The system permits very precise angular measurements of the terrestrial magnetic field F. The
angular components measured are Declination D and Inclination I.
• Declination is the azimuth angle between the Geographical Meridian GM and the Magnetic
Meridian MM.
• Inclination is the vertical angle between F and the horizontal measured in the direction of the
Magnetic Meridian.
The value of F, together with the components X (MM horizontal), Y and Z (vertical) may also be
measured to an accuracy of 0.25%.
The system is suitable for permanent installation on a non-magnetic pillar in observatories,
using a pillar mounting plate. The provision of a non-magnetic tripod and the re-chargeable
batteries within the magnetometer also permit mobile observatory use, enabling highly detailed
mapping of D and I.
See Taking Measurements for further details of taking measurements.
The system is used in observatories to obtain reference data which may be used in the
construction of Reference Field Charts. See Appendix 2 for an example of an International
Geomagnetic Reference Field (IGRF) chart.

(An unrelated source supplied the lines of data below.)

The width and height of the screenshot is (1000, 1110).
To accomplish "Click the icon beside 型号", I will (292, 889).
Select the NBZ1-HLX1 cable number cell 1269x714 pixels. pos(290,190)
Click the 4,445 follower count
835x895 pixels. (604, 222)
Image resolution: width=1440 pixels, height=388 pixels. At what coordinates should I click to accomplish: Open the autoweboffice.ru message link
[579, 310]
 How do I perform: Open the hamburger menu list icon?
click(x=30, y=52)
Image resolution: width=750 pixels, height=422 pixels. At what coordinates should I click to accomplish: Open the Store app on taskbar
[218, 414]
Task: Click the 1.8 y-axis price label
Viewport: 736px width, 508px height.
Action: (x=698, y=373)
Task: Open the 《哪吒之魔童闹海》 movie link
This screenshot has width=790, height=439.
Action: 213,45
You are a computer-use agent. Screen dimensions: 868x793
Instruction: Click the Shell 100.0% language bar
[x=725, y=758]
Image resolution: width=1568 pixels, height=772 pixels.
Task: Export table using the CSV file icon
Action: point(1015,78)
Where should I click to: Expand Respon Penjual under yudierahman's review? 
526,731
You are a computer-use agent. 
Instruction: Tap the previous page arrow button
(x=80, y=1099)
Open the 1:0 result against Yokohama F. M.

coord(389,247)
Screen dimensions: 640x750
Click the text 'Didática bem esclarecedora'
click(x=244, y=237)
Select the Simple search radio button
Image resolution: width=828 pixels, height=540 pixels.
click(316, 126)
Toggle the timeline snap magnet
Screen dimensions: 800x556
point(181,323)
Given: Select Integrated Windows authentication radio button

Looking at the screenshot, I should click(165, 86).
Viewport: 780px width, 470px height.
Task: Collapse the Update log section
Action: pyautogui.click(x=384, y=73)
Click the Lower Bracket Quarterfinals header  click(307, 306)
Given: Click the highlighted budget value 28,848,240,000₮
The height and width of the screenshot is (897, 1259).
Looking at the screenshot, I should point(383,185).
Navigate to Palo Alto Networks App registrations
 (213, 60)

Note: The Earth’s magnetic field is constantly changing. Current IGRF charts are available
from organisations such as the British Geological Survey (BGS) (www.geomag.bgs.ac.uk/).
Other applications include checking of compasses and monitoring of the field for compass
correction purposes, or in-field referencing in directional drilling operations. Detailed knowledge
of local variation in D and I may be of assistance in interpreting total field magnetometer survey
data.
The ultimate resolution achieved with this system is limited by four factors:
1. Prevailing magnetic conditions. Measurements during magnetic storms can be extremely
difficult to perform.
2. The degree of arc required. The Wild T1 theodolite has a resolution of 6 seconds of arc, with
estimates possible to 2 seconds.
3. Plinth stability. The tripod is less stable with time and temperature than a stone pillar.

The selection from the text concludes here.